The world is getting automated. We have self-driving cars that can navigate roads and avoid obstacles. There are virtual assistants that can search the internet for answers to your most obscure questions. Within the information technology landscape, we have Artificial Intelligence for IT Operations (AIOps) to manage and assist with our day-to-day IT needs. Currently, AIOps is siloed into technology and use case solutions when IT operations teams need a more holistic ecosystem management solution.
AIOps is a term, coined by Gartner in 2017, for an emerging field that is defined as the “combination of big data and machine learning to automate IT operations processes, including event correlation, anomaly detection and causality determination.” With such a broad definition there are bound to be complex challenges that need to be addressed.
First, the architecture of our IT environments is complex. There are many technologies that interact with each other. We have dynamic routing protocols steering packets through firewalls, load balancers, and other network services to connect clients with applications and databases. DNS is used to map names to IP addresses. There are containers, hypervisors, clouds – public and private, and a multitude of other components.
Second, the applications themselves are complicated. They consist of multiple components including, but not limited to the front-end processor, middleware engines, and databases. They have certain flows and processes that are business driven and not inherently discoverable through the network infrastructure.
Solutions with Tunnel Vision
Today’s AIOps solutions focus on very specific use cases or on a specific technology. There are solutions that focus on network routing, or firewall security policies, or individual application availability. This is to reduce the complexity necessary for the solution to work effectively. By restricting the parameters that the AIOps solution is responsible for, we simplify the machine learning algorithms that it needs to manage.
The IT environment does not consist of isolated solutions that have no interaction and impact with each other. The local area network, server, application security, storage, wide area network, and cloud components of the IT architectures are all related and interconnected.
We must understand these interconnections to be able to properly augment and automate our IT operations. This means the artificial engine needs to understand how the different technologies (HTTP, DNS, BGP, .NET, etc.) using different languages (XML, syslog, SNMP, node.js, etc.) are used in different services (load balancing, routing, data loss prevention, etc.) to create end-to-end client-application connectivity.
Even if it is the same technology, different vendors utilize different methods to implement it. Vendors customize the technology and the use of different application programming interfaces (APIs) for access to the analytics. This makes it harder for the AIOps solution to create an integrated holistic model. Trying to fit a square peg in a round hole is real.
Connecting the Dots
The AIOps system must be able to understand the interactions between the different technologies. The system must also have some knowledge of the business processes. It cannot just look at data and make analytical assumptions because there is a correlation between the data sets.

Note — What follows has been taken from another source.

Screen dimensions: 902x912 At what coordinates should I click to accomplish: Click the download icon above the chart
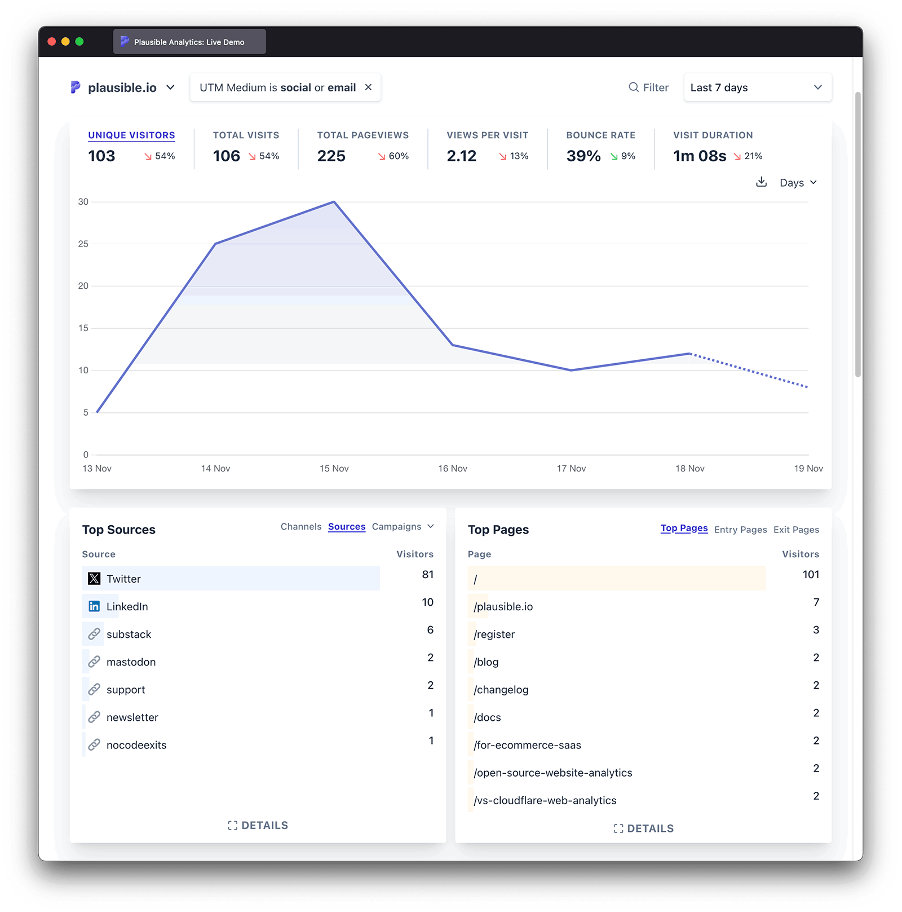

An increase in DNS requests for a website means an increase in the number of web connections. This in turn, means that the network utilization is increasing as well. Next, there will be an increase in CPU load on those web servers. Finally, this all means a slower application and increased user latency. It is hard for an AIOps system to predict that an increase in DNS requests means that there will be an increase in application latency and corresponding decrease in application experience (AX) unless the correlation is already taught to the system. Human operators who have prior knowledge of the architecture’s interactions must transfer their knowledge to the AIOps engine for the machine learning to be accurate and effective.
Different use cases have different correlations and thresholds. For different environments, the same data sets may have different relationships. An AIOps engine must be adjusted for each architecture and for each business use case.
From Islands to Holistic Ecosystems
For the AIOps systems to be able to properly understand and manage the entire IT infrastructure, they must evolve from the siloed models that exist today. Two key changes to their design need to occur for this to happen.
First, the AIOps engine needs to become multilingual. All IT environments use multiple technologies and many different vendors. The machine learning engine needs to collect data from the multiple vendors, multiple technologies, and multiple systems. It needs to be able to distill this information into a common database where informative analytics can be performed.
Second, the AIOps engine needs to be made aware of the business policies that drive the design on the IT architecture. Different applications are used at different times. They have different business priorities. The components of the architecture communicate with each other based on the application designs and user requirements. Much of this information is hard to learn, if not impossible, through observation. Knowledge transfer from the architect to the building manager is required.
Ultimately, the AIOps engine needs to look at the overall IT architecture as a forest. It is a living, breathing ecosystem where a change in one aspect can have ripple effects through the environment. At the same time, the AIOps solution needs to micromanage the small details of the individual components in order to maintain the health of this forest.